Aston Villa
- Chairman: Frederick Rinder
- Manager: George Ramsay
- First Division: 2nd
- FA Cup: Semi-finals
- ← 1901–021903–04 →

= 1902–03 Aston Villa F.C. season =

English football club season

The 1902–03 English football season was Aston Villa's 15th season in the Football League competing in the First Division, (Note: Up until 1992, the top division of English football was the Football League First Division. The Premier League took over from the First Division as the top tier of the English football league system upon its formation in 1992. The First Division then became the second tier of English football, the Second Division became the third tier and so on. The First Division is now known as the Football League Championship, while the Second Division is now known as Football League One.) the then top flight of English football. The season fell in what was to be called Villa's golden era.

**EXERCISE INSTRUCTIONS:** Transcribe the stretch of the Aston Villa season article from "English football club" through "Villa's golden era.". The entries that come next have nothing to do with the Aston Villa season article.

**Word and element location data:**
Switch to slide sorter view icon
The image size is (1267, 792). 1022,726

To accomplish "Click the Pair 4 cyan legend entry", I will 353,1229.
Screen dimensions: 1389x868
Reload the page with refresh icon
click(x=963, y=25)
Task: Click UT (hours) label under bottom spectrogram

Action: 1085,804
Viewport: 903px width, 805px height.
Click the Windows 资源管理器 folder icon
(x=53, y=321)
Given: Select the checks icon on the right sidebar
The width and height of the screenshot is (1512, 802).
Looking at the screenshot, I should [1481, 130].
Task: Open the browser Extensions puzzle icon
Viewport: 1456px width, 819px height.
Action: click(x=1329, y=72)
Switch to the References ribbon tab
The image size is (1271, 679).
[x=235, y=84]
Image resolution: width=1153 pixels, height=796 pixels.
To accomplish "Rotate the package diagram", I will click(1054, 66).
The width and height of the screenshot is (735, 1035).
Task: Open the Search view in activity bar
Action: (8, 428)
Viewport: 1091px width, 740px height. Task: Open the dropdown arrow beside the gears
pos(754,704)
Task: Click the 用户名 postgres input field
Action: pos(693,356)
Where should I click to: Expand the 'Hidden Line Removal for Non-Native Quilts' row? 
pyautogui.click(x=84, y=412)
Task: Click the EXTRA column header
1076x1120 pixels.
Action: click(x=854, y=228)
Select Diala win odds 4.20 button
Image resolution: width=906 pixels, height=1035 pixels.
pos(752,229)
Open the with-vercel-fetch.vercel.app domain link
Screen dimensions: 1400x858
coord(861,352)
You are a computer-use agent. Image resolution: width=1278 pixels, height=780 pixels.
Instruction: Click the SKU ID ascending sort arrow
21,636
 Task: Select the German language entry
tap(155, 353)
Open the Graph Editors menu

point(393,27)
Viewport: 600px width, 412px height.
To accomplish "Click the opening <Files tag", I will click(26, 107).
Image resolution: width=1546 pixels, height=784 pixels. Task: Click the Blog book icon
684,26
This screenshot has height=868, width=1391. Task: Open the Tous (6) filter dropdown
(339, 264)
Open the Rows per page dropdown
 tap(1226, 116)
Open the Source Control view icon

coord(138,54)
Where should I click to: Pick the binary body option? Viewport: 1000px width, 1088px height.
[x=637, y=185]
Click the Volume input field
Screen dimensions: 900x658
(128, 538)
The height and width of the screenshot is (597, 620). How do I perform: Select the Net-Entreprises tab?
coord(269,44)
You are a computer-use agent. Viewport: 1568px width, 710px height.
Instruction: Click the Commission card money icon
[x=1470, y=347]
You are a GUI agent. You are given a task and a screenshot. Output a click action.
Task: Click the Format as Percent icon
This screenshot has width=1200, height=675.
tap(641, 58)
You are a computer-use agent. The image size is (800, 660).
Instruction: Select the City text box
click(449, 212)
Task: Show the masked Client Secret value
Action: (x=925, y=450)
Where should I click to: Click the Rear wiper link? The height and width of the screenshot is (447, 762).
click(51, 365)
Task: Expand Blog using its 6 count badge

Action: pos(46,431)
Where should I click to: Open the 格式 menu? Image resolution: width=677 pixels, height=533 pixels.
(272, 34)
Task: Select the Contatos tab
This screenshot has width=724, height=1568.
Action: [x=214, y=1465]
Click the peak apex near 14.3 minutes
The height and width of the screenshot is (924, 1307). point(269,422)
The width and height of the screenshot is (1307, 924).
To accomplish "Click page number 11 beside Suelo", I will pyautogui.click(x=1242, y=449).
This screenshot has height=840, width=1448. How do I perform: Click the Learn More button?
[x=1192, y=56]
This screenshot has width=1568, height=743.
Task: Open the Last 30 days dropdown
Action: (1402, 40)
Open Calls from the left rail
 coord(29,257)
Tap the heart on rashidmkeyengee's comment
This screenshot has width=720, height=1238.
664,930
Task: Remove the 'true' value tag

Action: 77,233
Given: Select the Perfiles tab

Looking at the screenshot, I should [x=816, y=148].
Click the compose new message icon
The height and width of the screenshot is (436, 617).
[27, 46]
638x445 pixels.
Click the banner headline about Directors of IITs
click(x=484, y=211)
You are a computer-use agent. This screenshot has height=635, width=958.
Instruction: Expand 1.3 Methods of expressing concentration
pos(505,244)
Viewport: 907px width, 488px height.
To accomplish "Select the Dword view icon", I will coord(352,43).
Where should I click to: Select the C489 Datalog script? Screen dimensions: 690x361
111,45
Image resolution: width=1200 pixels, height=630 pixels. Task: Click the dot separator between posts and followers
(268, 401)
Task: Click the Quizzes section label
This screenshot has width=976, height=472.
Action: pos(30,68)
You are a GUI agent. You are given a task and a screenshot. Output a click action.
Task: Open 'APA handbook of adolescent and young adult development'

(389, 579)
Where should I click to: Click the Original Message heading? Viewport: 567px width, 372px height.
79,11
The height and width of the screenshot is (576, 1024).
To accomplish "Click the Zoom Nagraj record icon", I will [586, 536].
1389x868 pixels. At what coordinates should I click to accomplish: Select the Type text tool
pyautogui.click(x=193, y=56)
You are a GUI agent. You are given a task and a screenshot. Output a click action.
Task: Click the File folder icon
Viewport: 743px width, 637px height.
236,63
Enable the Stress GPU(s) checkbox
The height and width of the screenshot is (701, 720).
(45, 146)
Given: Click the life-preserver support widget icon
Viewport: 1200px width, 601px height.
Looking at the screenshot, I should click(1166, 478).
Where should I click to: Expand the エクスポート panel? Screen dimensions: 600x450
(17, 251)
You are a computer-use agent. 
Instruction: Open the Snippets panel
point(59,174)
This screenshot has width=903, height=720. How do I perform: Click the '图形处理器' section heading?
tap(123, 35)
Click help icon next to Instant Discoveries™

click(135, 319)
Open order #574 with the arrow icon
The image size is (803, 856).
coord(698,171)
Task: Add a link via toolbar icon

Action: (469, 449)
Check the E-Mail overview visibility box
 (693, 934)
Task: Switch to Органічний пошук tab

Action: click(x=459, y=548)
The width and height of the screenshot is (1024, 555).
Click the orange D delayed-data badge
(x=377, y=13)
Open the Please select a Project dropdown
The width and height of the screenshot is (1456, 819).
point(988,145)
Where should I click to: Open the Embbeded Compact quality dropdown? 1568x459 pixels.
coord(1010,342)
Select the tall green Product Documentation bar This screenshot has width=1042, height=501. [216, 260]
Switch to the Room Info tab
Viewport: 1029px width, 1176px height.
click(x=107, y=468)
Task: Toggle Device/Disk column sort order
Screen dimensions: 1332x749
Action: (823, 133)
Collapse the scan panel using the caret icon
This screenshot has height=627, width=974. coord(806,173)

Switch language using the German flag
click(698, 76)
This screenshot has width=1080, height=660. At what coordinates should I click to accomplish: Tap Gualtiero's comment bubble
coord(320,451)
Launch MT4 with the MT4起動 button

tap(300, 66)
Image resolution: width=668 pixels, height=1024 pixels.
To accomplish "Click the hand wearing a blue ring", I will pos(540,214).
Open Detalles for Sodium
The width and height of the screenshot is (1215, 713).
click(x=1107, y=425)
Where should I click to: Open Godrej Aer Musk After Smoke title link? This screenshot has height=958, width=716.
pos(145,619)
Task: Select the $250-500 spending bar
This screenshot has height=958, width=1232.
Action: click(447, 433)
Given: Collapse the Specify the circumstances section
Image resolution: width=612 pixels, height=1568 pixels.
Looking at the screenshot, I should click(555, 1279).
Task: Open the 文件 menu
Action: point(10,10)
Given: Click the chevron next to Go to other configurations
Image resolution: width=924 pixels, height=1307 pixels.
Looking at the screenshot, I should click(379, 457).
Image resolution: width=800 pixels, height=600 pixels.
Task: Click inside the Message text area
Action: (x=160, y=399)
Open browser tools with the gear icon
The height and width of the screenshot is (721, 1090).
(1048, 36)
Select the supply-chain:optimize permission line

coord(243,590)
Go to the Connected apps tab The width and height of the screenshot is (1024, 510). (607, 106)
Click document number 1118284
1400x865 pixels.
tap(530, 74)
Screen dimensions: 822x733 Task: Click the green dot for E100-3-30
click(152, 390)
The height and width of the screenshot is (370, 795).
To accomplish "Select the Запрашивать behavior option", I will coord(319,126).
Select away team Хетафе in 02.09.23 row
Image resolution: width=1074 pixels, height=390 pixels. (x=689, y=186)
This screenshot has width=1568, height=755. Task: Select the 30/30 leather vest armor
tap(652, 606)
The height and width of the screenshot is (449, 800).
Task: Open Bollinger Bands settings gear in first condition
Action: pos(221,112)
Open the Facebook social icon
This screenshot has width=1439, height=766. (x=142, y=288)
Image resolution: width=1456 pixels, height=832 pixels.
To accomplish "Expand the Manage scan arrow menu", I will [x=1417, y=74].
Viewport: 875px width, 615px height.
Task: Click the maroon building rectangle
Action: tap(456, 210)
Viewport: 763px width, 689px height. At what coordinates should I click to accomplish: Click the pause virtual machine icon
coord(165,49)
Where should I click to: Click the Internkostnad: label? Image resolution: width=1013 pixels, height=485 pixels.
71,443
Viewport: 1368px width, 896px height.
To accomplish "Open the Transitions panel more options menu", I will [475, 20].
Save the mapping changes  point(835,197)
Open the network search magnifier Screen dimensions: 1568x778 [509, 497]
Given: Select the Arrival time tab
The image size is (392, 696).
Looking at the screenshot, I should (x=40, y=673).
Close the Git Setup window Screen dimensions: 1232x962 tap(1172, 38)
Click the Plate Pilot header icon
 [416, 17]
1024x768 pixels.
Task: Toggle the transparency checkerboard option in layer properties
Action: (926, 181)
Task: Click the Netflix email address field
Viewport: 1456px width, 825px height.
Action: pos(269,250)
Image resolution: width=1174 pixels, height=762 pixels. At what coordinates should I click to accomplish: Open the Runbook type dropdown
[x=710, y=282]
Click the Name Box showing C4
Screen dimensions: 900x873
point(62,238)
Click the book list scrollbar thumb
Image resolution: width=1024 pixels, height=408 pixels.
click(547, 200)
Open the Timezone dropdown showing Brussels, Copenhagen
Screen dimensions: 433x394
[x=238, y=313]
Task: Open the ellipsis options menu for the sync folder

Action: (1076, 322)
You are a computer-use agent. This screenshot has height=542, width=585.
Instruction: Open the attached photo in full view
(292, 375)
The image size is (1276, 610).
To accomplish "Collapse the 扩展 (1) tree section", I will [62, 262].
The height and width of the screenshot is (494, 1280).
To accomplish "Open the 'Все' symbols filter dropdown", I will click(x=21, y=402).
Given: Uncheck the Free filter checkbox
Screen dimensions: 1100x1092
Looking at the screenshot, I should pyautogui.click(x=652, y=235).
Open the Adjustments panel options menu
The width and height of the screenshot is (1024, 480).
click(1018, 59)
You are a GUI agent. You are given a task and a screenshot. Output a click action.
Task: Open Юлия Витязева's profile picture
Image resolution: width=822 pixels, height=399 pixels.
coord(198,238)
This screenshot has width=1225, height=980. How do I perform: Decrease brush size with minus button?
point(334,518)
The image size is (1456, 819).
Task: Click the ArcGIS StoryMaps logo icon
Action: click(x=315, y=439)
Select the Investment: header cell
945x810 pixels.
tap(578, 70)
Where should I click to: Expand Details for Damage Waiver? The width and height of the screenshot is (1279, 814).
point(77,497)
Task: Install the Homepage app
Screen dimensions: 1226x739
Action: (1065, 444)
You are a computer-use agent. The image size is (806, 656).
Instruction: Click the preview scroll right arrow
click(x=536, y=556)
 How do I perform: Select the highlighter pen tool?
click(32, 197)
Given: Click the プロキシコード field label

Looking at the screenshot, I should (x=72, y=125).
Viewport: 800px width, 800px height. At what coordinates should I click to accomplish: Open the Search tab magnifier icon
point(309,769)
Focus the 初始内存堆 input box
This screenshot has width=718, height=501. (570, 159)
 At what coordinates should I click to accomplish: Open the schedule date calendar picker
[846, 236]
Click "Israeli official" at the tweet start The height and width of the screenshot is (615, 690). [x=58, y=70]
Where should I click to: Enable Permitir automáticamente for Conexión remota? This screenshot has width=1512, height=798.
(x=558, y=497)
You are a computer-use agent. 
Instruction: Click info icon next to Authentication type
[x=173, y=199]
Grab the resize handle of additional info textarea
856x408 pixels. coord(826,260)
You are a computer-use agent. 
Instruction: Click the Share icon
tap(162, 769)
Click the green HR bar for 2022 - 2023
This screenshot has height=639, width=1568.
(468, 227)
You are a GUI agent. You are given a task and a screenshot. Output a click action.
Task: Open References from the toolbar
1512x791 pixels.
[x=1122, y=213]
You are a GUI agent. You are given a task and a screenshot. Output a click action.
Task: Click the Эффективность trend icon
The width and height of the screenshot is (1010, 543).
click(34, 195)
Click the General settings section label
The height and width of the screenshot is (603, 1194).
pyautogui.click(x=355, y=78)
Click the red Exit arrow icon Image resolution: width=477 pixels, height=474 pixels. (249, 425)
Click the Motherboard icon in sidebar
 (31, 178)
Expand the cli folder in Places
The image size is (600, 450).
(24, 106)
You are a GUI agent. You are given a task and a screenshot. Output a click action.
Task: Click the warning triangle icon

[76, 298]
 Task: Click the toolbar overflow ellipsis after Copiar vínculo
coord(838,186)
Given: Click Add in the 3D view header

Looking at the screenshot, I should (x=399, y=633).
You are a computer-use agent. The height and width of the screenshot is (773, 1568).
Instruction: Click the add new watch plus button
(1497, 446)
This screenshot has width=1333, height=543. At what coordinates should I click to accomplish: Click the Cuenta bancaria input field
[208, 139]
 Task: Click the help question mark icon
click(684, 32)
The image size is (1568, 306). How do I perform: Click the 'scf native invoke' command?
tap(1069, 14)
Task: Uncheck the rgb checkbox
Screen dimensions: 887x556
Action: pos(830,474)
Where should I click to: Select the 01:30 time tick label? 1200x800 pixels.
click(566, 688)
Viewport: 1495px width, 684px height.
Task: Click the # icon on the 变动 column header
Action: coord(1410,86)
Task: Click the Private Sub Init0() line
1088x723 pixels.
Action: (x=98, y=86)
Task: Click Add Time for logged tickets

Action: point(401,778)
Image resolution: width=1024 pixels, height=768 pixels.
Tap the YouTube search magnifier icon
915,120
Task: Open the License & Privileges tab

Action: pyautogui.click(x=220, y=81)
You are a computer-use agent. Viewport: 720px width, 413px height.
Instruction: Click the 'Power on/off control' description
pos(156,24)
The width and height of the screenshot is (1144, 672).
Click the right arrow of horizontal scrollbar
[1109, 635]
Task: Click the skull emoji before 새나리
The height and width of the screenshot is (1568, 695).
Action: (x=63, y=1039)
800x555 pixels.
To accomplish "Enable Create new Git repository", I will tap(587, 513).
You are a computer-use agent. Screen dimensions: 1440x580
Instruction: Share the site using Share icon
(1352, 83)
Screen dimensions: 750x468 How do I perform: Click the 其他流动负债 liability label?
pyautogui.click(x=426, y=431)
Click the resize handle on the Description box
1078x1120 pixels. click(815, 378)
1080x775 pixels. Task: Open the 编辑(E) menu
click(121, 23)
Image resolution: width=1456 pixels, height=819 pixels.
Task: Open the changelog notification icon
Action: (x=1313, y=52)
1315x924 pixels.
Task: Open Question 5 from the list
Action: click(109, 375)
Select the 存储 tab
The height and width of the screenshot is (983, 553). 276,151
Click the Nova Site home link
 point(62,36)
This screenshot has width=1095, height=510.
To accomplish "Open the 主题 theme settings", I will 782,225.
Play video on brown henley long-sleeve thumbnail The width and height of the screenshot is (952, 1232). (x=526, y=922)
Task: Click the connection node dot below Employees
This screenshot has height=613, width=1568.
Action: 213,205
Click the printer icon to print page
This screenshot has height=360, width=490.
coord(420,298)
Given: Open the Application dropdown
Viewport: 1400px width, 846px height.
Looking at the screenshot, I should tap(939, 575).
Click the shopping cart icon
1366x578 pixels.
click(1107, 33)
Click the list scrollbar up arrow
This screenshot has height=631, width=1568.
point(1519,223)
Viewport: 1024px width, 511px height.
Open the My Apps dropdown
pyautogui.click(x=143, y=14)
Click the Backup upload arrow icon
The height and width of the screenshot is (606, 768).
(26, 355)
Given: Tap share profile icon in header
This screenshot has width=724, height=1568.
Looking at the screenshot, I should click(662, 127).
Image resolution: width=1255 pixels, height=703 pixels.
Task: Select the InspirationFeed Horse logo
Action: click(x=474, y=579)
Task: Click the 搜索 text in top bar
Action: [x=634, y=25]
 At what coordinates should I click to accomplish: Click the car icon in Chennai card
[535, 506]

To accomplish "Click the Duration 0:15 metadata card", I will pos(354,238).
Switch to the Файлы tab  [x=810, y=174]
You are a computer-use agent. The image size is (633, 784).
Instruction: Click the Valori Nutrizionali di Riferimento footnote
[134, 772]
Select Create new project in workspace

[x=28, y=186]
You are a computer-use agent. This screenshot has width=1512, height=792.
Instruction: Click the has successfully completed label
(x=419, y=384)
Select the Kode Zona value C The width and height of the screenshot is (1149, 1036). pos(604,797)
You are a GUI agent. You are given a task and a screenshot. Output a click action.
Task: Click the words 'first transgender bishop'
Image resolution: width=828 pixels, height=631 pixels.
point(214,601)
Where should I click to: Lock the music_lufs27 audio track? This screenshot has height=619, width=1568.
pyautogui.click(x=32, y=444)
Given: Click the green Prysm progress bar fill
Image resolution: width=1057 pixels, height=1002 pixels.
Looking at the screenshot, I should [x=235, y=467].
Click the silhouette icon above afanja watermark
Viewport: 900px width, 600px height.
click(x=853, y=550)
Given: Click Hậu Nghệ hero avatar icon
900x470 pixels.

**TASK ANSWER:**
English football club season

The 1902–03 English football season was Aston Villa's 15th season in the Football League competing in the First Division, (Note: Up until 1992, the top division of English football was the Football League First Division. The Premier League took over from the First Division as the top tier of the English football league system upon its formation in 1992. The First Division then became the second tier of English football, the Second Division became the third tier and so on. The First Division is now known as the Football League Championship, while the Second Division is now known as Football League One.) the then top flight of English football. The season fell in what was to be called Villa's golden era.